“Today was a shooting day- The kids are motivated and self-directed and scattered themselves around the school to shoot their various scenes. We only have two mic cables, so sound is a huge bottleneck for us currently. I’m looking forward to seeing their works in progress next week!” -Edward Coolidge, Tech Valley High School Student: “At the beginning of class we had planned to record a scene where the main character is caught texting in class and is sent to do community service, but things didn’t go as smoothly as we had planned. Somebody in the class must have lost the cord so that we can hook the camera and the mic up to the camera for audio usage, as far as I know it was not located, but we did get the scene done without audio. We had some trouble finding who would portray the teacher who catches the MC, but it was not a problem seeing as a teacher happened to have a few spare moments. At the end of class we ended up shooting a scene where the MC is pushed in the hallway and ignored because he is suspected of being homosexual.” Student: “Today we accomplished 3 interviews using the conference room. We used the Vixia camera, and came to an understanding of kind of environment we need for good sound quality.”

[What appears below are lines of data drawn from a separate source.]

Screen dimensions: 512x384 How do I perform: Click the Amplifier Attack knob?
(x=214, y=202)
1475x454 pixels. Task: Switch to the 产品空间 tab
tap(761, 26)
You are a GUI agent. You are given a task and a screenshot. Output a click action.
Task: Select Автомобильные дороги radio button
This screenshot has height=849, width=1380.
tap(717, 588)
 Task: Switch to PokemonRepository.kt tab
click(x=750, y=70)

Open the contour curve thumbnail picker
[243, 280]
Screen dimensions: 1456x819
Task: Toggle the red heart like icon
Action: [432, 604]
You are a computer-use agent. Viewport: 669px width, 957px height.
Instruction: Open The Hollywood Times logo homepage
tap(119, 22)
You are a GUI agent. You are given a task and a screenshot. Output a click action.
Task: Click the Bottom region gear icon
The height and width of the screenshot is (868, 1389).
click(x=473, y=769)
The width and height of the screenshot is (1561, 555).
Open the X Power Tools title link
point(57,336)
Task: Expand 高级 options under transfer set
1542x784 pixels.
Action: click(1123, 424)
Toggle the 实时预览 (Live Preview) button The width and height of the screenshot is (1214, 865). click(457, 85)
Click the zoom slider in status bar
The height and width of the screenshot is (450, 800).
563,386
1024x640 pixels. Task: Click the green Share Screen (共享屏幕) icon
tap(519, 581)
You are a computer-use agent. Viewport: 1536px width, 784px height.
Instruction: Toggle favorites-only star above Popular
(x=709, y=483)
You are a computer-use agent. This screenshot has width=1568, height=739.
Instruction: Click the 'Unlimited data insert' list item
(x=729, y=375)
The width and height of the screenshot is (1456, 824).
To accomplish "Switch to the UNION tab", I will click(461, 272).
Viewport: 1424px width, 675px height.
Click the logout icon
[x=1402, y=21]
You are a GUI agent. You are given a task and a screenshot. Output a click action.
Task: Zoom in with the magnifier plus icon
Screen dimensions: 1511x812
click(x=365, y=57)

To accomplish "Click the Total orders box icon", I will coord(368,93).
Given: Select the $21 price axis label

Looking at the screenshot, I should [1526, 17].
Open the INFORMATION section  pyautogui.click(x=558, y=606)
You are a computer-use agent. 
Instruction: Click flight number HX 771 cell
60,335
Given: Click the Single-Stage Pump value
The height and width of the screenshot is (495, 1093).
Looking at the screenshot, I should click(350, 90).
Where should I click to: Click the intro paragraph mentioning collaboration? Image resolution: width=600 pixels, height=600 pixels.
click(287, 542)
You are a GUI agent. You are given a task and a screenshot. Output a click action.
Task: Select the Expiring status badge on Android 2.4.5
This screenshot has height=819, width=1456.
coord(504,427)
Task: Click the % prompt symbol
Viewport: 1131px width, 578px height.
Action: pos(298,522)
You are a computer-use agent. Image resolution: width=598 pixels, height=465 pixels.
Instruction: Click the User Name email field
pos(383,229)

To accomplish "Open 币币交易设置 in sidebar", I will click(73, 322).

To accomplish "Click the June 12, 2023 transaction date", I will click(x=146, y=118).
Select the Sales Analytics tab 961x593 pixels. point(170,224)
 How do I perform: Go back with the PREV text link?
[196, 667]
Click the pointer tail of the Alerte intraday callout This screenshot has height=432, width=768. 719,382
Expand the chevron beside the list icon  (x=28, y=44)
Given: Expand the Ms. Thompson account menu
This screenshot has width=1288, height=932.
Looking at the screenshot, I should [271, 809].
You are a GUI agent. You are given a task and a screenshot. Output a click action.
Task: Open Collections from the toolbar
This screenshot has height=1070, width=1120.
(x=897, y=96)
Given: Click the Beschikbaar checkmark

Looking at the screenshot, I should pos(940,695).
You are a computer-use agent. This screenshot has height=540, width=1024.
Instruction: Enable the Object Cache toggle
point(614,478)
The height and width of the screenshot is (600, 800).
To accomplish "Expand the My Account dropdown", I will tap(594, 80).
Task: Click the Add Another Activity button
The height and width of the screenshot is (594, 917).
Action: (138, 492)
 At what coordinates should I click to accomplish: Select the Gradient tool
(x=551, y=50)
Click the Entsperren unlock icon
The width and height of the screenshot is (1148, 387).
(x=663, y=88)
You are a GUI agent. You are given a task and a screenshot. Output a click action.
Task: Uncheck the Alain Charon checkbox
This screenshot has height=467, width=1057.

“My laptop is obsolete. I wonder what happened to obsolete technology. This does not soothe my ‘technophobia’. Oh yeah, training. No bells, but plenty of whistles as the students chug along. ‘toot toot’!” -Adam Haberstro, Boys and Girls Club
“The deadline is quickly approaching and the production is tight. There is a comfort level that increases the more you use equipment. By now, each member of each group has been in contact with the cameras and lighting hardware and are seemingly comfortable with the basic functions. This may be a generational thing, as I have noticed that individuals at this age range are not fearful of technology due to the undo function on almost all electronic products they encounter.
Some students are beginning to edit as they shoot. This is a great real-world practice that has spontaneously happened without advisement. It seems that these students are tapped into the process and naturally finding techniques that in the past, have needed some sort of confirmation or instruction through rigorous trial and error or by some other means.” –Timothy A. Mahr, Sanctuary for Independent Media.